Win32 API Calls for Manipulating Unicode Data

Several Win32 API calls are useful for manipulating Unicode data. LCMapStringW can map a character string to uppercase, to lowercase, or even to a sort key based on a locale ID. CompareStringW provides locale-sensitive string comparison. Both LCMapStringW and CompareStringW can handle Unicode strings and Unicode idiosyncrasies such as nonspacing characters. CompareStringW carries an option to ignore a character's case, width, or accents when comparing character strings. This option is the preferred way to compare a with A or ä. If you specify the right flags, you can even equate more disparate characters, such as the German ß with SS or the hiragana with the katakana .

GetStringTypeW can be used to test whether characters are alphabetic characters, numeric characters, punctuation, right-to-left characters, hiragana, and so on. In this case, the return values are not locale-sensitive but are based on Unicode classifications. Thus, Greek letters are always tagged as alphabetic, even though in English they are often used as symbols. (GetStringTypeA, CompareStringA, and LCMapStringA are based on code pages, not on Unicode, in Win32s and Windows 95. The results of the -A and -W API calls are identical, however.)

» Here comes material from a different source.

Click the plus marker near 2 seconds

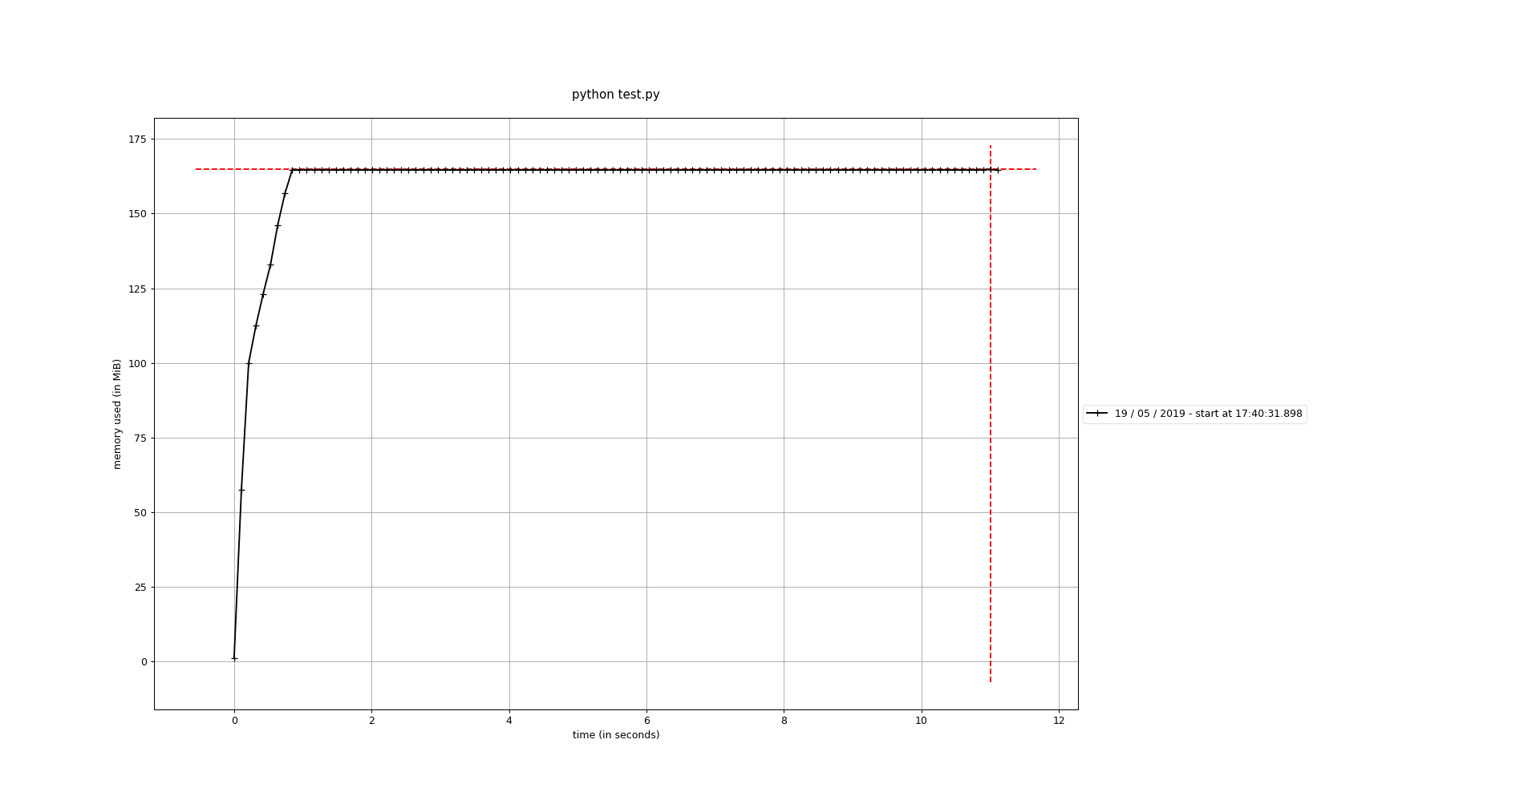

Like LCMapStringW, FoldStringW maps strings, but like GetStringTypeW, the conversions are based solely on Unicode rules and are not locale-sensitive. FoldStringW provides a way to map any kind of digit (such as Arabic-Hindi, kanji, or Thai) to ASCII '0' through '9' and also maps between an accented character and its composed forms—a plain character followed by one or more nonspacing accent marks.

See Figure 3-15 below:

Figure 3-15 ASCII, Arabic-Hindi, kanji, and Thai numbers.

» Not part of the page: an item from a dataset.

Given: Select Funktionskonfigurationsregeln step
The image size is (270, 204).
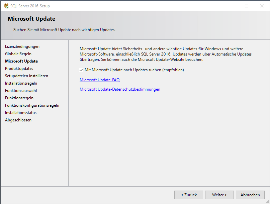Looking at the screenshot, I should (32, 105).
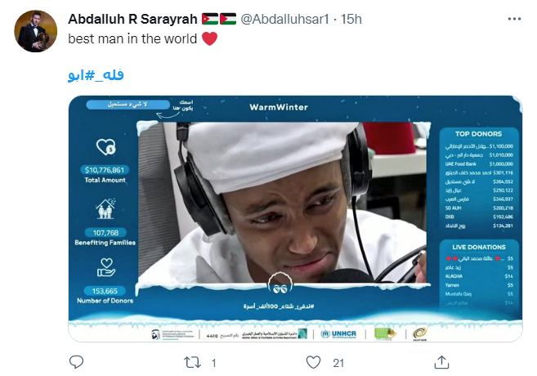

The FoldStringW function can also map characters in Unicode's compatibility zone into standard Unicode characters. The compatibility zone contains characters that aren't part of Unicode's standard range because they duplicate existing characters but are necessary for one-to-one round-trip conversion between Unicode and other standards. For example, the full-width ASCII characters and the half-width katakana characters in Shift-JIS are mapped to Unicode's compatibility zone (see Figure 3-16). They duplicate the half-width ASCII and the full-width katakana characters of Shift-JIS, which are mapped to Unicode's standard range. The compatibility zone also contains vertical alternates of some glyphs and variants of Arabic characters. FoldStringW is useful when it's not important to preserve round-trip conversion or when it's unnecessary to distinguish between character variants. For example, if you are looking for all instances of the letter A, half-width and full-width forms are equivalent.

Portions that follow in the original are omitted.